Sampai suatu malam, ketika Taka berusia lima tahun, anak itu tiba-tiba lenyap dari kamarnya di lantai dua. Tidak ada bekas-bekas penculikan di sana. Dari rekaman CCTV sendiri, hanya terlihat Taka yang terlelap kemudian lenyap dalam kedipan mata. Kepanikan orang tuanya lantas terganti oleh kelegaan begitu mendapati Taka di kolong tempat tidurnya satu jam kemudian. Anak itu sendiri bingung mengapa dia bisa tidur di sana.

Shuuri dan Rei memutuskan membawa anak mereka ke Cenayang. “Ini kutukan, entah dari siapa. Anak kalian bisa menembus berbagai benda dan tanduk itu adalah sumber kekuatannya. Kalian tidak boleh memotong tanduk itu karena tanduk itu juga terikat pada kehidupan putra kalian,” jelas Cenayang itu.

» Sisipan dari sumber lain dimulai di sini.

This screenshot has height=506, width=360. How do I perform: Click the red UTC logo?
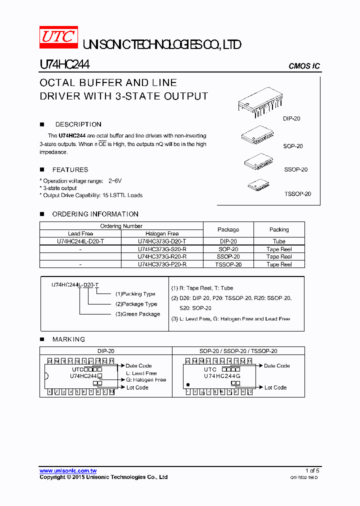point(58,38)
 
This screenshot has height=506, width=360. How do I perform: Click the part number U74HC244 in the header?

Shuuri memeluk Taka erat, meneteskan kristal basah sambil mempertanyakan kenapa nasib buruk ini jatuh pada anaknya. “Kenapa ibu menangis?” tanya Taka.

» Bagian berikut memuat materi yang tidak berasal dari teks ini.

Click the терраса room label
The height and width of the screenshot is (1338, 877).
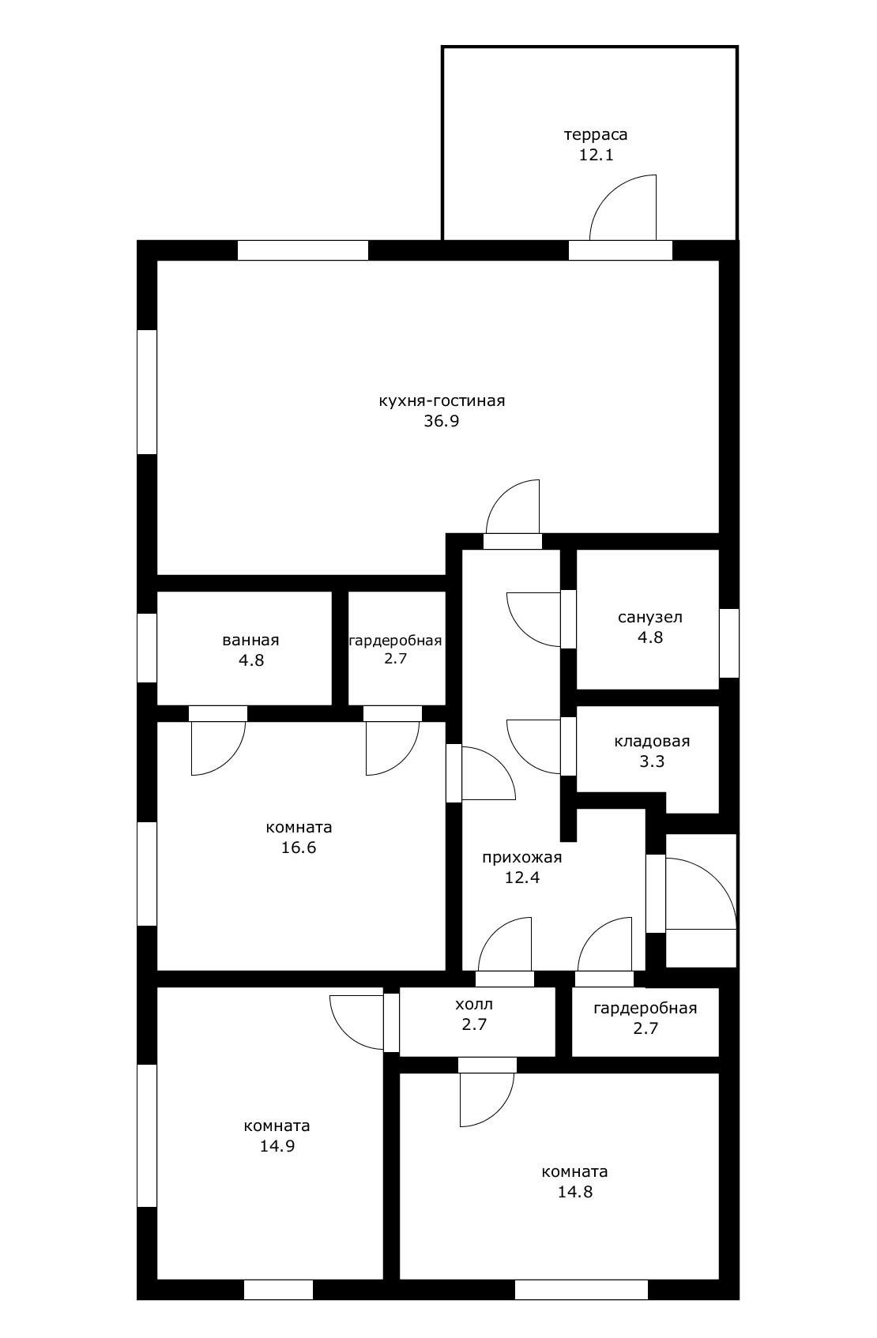pos(596,134)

Rei menyentuh kepala putranya, “Taka, bagaimana kalau kita jalan-jalan jauh nanti? Apa ada tempat yang mau kamu kunjungi, hmm?” lirihnya.

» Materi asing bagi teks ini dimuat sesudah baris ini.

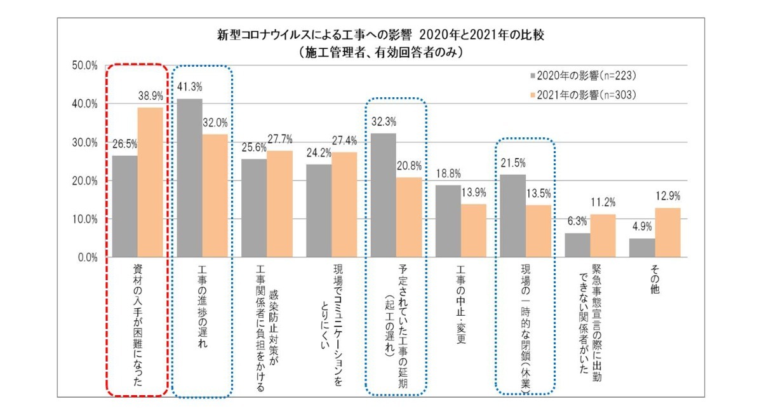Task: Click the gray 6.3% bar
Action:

“Ada ayah!” seru Taka antusias. “Aku mau jalan-jalan ke Sekolah. Aku dengar, di Sekolah banyak teman-teman yang mau bermain bersama-sama!”

Ibu dan ayahnya terdiam. Cenayang itu menggeleng pelan, mengasihani Taka dan takdir buruknya. Mengapa anak sepolos ini diberikan ujian yang terlalu berat untuk dia pikul?

****

Karena Taka terus menangis dan memohon, akhirnya dia diperbolehkan untuk bersekolah di Sekolah Dasar khusus elite. Ibu dan ayahnya telah meminta pada pihak sekolah agar terus memantau Taka selama ia berada di sana. Tanduk putih yang semakin besar itu ditutupi topi. Kepala sekolah dan wali kelasnya yang tahu soal kekuatan Taka.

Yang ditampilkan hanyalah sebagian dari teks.